[Materials provided]
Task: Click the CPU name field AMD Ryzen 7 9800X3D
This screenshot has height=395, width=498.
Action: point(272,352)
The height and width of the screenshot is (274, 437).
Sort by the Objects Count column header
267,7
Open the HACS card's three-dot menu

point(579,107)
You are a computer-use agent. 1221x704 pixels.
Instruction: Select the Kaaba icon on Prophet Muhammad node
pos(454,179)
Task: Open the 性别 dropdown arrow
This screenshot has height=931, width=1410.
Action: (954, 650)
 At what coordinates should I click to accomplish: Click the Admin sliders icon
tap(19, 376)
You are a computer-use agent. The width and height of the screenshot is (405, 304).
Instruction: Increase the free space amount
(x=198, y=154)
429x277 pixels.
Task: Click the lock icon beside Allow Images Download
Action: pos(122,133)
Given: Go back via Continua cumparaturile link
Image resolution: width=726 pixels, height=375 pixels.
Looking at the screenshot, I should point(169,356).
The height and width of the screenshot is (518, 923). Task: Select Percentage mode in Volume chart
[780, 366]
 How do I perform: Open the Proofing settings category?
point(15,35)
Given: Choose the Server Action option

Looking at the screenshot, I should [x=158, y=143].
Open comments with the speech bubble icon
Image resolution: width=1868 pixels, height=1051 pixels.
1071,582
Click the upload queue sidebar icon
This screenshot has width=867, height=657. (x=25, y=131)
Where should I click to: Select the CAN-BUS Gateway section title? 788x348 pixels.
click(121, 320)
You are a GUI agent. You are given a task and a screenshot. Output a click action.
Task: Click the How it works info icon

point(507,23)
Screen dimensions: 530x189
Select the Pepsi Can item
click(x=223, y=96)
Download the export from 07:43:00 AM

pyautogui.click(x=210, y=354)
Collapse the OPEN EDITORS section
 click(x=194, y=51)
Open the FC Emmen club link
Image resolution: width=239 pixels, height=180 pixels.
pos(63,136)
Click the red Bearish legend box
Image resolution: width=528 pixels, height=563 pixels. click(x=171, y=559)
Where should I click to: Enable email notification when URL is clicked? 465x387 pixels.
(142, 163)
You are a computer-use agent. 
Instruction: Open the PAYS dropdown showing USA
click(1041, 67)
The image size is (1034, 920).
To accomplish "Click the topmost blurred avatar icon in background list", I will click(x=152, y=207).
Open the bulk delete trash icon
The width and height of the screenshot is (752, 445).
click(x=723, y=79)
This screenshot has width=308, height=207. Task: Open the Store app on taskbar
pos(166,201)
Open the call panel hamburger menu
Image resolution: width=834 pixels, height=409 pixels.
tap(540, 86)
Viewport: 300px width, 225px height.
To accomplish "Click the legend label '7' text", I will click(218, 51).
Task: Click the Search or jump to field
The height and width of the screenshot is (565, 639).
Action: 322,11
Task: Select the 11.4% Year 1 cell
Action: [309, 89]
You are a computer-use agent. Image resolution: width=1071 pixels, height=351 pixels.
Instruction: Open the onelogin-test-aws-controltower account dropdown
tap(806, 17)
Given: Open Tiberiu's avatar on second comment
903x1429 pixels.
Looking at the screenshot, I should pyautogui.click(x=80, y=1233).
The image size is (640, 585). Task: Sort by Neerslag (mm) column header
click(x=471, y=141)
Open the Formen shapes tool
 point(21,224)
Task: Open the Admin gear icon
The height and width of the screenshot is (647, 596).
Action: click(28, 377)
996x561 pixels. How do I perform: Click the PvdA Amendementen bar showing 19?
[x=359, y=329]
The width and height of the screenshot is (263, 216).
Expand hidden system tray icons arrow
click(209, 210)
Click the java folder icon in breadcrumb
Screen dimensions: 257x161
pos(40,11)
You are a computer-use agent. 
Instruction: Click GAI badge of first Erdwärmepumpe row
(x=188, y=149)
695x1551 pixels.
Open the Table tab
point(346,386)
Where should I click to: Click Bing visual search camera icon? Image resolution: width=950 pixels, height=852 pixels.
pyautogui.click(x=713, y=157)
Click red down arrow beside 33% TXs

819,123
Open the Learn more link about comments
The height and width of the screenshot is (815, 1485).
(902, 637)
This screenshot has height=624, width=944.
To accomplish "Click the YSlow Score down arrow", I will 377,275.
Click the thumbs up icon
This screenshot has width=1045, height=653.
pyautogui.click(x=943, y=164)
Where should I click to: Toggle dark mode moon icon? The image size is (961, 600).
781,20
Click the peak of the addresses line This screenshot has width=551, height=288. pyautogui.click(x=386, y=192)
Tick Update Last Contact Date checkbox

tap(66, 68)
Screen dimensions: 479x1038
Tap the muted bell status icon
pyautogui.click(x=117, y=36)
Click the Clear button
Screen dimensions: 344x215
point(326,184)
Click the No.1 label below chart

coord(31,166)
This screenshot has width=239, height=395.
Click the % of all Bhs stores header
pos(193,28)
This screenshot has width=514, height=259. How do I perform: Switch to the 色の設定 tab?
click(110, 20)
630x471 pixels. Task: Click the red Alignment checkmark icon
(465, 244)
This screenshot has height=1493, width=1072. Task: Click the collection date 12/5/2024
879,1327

[Activity] An exact transcription of all the entries is needed.

[Response below]
Task: Click the CPU name field AMD Ryzen 7 9800X3D
This screenshot has height=395, width=498.
Action: point(272,352)
The height and width of the screenshot is (274, 437).
Sort by the Objects Count column header
267,7
Open the HACS card's three-dot menu

point(579,107)
You are a computer-use agent. 1221x704 pixels.
Instruction: Select the Kaaba icon on Prophet Muhammad node
pos(454,179)
Task: Open the 性别 dropdown arrow
This screenshot has height=931, width=1410.
Action: (954, 650)
 At what coordinates should I click to accomplish: Click the Admin sliders icon
tap(19, 376)
You are a computer-use agent. The width and height of the screenshot is (405, 304).
Instruction: Increase the free space amount
(x=198, y=154)
429x277 pixels.
Task: Click the lock icon beside Allow Images Download
Action: pos(122,133)
Given: Go back via Continua cumparaturile link
Image resolution: width=726 pixels, height=375 pixels.
Looking at the screenshot, I should point(169,356).
The height and width of the screenshot is (518, 923). Task: Select Percentage mode in Volume chart
[780, 366]
 How do I perform: Open the Proofing settings category?
point(15,35)
Given: Choose the Server Action option

Looking at the screenshot, I should [x=158, y=143].
Open comments with the speech bubble icon
Image resolution: width=1868 pixels, height=1051 pixels.
1071,582
Click the upload queue sidebar icon
This screenshot has width=867, height=657. (x=25, y=131)
Where should I click to: Select the CAN-BUS Gateway section title? 788x348 pixels.
click(121, 320)
You are a GUI agent. You are given a task and a screenshot. Output a click action.
Task: Click the How it works info icon

point(507,23)
Screen dimensions: 530x189
Select the Pepsi Can item
click(x=223, y=96)
Download the export from 07:43:00 AM

pyautogui.click(x=210, y=354)
Collapse the OPEN EDITORS section
 click(x=194, y=51)
Open the FC Emmen club link
Image resolution: width=239 pixels, height=180 pixels.
pos(63,136)
Click the red Bearish legend box
Image resolution: width=528 pixels, height=563 pixels. click(x=171, y=559)
Where should I click to: Enable email notification when URL is clicked? 465x387 pixels.
(142, 163)
You are a computer-use agent. 
Instruction: Open the PAYS dropdown showing USA
click(1041, 67)
The image size is (1034, 920).
To accomplish "Click the topmost blurred avatar icon in background list", I will click(x=152, y=207).
Open the bulk delete trash icon
The width and height of the screenshot is (752, 445).
click(x=723, y=79)
This screenshot has width=308, height=207. Task: Open the Store app on taskbar
pos(166,201)
Open the call panel hamburger menu
Image resolution: width=834 pixels, height=409 pixels.
tap(540, 86)
Viewport: 300px width, 225px height.
To accomplish "Click the legend label '7' text", I will click(218, 51).
Task: Click the Search or jump to field
The height and width of the screenshot is (565, 639).
Action: 322,11
Task: Select the 11.4% Year 1 cell
Action: [309, 89]
You are a computer-use agent. Image resolution: width=1071 pixels, height=351 pixels.
Instruction: Open the onelogin-test-aws-controltower account dropdown
tap(806, 17)
Given: Open Tiberiu's avatar on second comment
903x1429 pixels.
Looking at the screenshot, I should pyautogui.click(x=80, y=1233).
The image size is (640, 585). Task: Sort by Neerslag (mm) column header
click(x=471, y=141)
Open the Formen shapes tool
 point(21,224)
Task: Open the Admin gear icon
The height and width of the screenshot is (647, 596).
Action: click(28, 377)
996x561 pixels. How do I perform: Click the PvdA Amendementen bar showing 19?
[x=359, y=329]
The width and height of the screenshot is (263, 216).
Expand hidden system tray icons arrow
click(209, 210)
Click the java folder icon in breadcrumb
Screen dimensions: 257x161
pos(40,11)
You are a computer-use agent. 
Instruction: Click GAI badge of first Erdwärmepumpe row
(x=188, y=149)
695x1551 pixels.
Open the Table tab
point(346,386)
Where should I click to: Click Bing visual search camera icon? Image resolution: width=950 pixels, height=852 pixels.
pyautogui.click(x=713, y=157)
Click red down arrow beside 33% TXs

819,123
Open the Learn more link about comments
The height and width of the screenshot is (815, 1485).
(902, 637)
This screenshot has height=624, width=944.
To accomplish "Click the YSlow Score down arrow", I will 377,275.
Click the thumbs up icon
This screenshot has width=1045, height=653.
pyautogui.click(x=943, y=164)
Where should I click to: Toggle dark mode moon icon? The image size is (961, 600).
781,20
Click the peak of the addresses line This screenshot has width=551, height=288. pyautogui.click(x=386, y=192)
Tick Update Last Contact Date checkbox

tap(66, 68)
Screen dimensions: 479x1038
Tap the muted bell status icon
pyautogui.click(x=117, y=36)
Click the Clear button
Screen dimensions: 344x215
point(326,184)
Click the No.1 label below chart

coord(31,166)
This screenshot has width=239, height=395.
Click the % of all Bhs stores header
pos(193,28)
This screenshot has width=514, height=259. How do I perform: Switch to the 色の設定 tab?
click(110, 20)
630x471 pixels. Task: Click the red Alignment checkmark icon
(465, 244)
This screenshot has height=1493, width=1072. Task: Click the collection date 12/5/2024
879,1327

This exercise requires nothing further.